> [About this exercise] Restate every record that follows, keeping it exact.

(Data items)

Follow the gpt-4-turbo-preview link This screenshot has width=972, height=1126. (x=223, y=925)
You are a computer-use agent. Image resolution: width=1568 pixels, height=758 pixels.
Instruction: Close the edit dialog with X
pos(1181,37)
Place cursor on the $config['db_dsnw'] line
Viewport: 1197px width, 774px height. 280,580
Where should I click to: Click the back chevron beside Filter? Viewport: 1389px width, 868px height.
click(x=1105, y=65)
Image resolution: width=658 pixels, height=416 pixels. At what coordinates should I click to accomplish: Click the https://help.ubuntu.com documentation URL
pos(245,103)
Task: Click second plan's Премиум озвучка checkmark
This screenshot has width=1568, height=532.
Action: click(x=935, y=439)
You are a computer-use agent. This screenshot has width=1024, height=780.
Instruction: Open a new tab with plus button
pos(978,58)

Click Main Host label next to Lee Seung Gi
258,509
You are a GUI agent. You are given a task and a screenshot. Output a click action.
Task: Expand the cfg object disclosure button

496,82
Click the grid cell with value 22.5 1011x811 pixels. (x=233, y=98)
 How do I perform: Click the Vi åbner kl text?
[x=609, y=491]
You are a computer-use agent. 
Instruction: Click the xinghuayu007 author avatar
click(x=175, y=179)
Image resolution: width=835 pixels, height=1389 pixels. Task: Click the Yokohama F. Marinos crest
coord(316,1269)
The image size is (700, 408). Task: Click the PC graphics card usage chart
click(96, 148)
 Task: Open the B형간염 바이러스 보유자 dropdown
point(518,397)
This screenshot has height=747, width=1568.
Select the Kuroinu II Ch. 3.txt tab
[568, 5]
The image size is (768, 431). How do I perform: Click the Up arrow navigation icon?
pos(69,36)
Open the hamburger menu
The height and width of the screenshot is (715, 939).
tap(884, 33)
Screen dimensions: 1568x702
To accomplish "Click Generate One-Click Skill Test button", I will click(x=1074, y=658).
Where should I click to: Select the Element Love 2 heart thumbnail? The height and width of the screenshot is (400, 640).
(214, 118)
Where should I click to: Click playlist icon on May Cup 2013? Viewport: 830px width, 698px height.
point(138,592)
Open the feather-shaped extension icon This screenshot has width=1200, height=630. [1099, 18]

> [Answer]
Follow the gpt-4-turbo-preview link This screenshot has width=972, height=1126. (x=223, y=925)
You are a computer-use agent. Image resolution: width=1568 pixels, height=758 pixels.
Instruction: Close the edit dialog with X
pos(1181,37)
Place cursor on the $config['db_dsnw'] line
Viewport: 1197px width, 774px height. 280,580
Where should I click to: Click the back chevron beside Filter? Viewport: 1389px width, 868px height.
click(x=1105, y=65)
Image resolution: width=658 pixels, height=416 pixels. At what coordinates should I click to accomplish: Click the https://help.ubuntu.com documentation URL
pos(245,103)
Task: Click second plan's Премиум озвучка checkmark
This screenshot has width=1568, height=532.
Action: click(x=935, y=439)
You are a computer-use agent. This screenshot has width=1024, height=780.
Instruction: Open a new tab with plus button
pos(978,58)

Click Main Host label next to Lee Seung Gi
258,509
You are a GUI agent. You are given a task and a screenshot. Output a click action.
Task: Expand the cfg object disclosure button

496,82
Click the grid cell with value 22.5 1011x811 pixels. (x=233, y=98)
 How do I perform: Click the Vi åbner kl text?
[x=609, y=491]
You are a computer-use agent. 
Instruction: Click the xinghuayu007 author avatar
click(x=175, y=179)
Image resolution: width=835 pixels, height=1389 pixels. Task: Click the Yokohama F. Marinos crest
coord(316,1269)
The image size is (700, 408). Task: Click the PC graphics card usage chart
click(96, 148)
 Task: Open the B형간염 바이러스 보유자 dropdown
point(518,397)
This screenshot has height=747, width=1568.
Select the Kuroinu II Ch. 3.txt tab
[568, 5]
The image size is (768, 431). How do I perform: Click the Up arrow navigation icon?
pos(69,36)
Open the hamburger menu
The height and width of the screenshot is (715, 939).
tap(884, 33)
Screen dimensions: 1568x702
To accomplish "Click Generate One-Click Skill Test button", I will click(x=1074, y=658).
Where should I click to: Select the Element Love 2 heart thumbnail? The height and width of the screenshot is (400, 640).
(214, 118)
Where should I click to: Click playlist icon on May Cup 2013? Viewport: 830px width, 698px height.
point(138,592)
Open the feather-shaped extension icon This screenshot has width=1200, height=630. [1099, 18]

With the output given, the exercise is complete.